BEGIN DATA SHOWN

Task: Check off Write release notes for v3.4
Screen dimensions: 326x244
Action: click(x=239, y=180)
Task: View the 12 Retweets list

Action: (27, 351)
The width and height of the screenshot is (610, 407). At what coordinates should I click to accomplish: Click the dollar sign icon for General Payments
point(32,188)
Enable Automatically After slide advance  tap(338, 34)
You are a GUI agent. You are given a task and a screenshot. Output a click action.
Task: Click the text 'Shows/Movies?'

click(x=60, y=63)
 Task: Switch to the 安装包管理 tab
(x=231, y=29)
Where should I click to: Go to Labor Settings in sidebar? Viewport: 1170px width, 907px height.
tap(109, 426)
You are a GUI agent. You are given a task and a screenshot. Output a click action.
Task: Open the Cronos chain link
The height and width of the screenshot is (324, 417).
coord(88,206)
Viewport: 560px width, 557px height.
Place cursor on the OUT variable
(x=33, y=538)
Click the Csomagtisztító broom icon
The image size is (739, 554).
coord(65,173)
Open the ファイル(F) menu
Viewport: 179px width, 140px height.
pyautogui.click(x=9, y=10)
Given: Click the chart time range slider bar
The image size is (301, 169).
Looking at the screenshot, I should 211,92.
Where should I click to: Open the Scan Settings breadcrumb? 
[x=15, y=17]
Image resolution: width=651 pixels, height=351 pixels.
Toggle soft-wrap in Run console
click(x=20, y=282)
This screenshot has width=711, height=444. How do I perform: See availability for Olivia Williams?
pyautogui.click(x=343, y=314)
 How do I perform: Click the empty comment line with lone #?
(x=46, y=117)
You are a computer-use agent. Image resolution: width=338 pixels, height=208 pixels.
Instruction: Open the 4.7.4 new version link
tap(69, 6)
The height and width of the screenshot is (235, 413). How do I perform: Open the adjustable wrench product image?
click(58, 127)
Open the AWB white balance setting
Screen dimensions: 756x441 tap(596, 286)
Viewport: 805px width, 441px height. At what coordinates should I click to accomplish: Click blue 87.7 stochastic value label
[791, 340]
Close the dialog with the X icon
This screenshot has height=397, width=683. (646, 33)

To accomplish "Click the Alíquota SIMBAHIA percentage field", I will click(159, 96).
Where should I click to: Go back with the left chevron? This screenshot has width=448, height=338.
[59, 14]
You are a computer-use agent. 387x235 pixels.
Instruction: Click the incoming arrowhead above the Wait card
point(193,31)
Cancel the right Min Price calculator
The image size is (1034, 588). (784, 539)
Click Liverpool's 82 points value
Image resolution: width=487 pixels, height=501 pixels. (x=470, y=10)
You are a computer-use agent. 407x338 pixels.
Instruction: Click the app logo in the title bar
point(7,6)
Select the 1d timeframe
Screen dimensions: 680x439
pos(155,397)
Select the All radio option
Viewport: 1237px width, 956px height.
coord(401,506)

END DATA SHOWN

Only the number is wanted: how many lines in the entries above contain the string "Select"?

2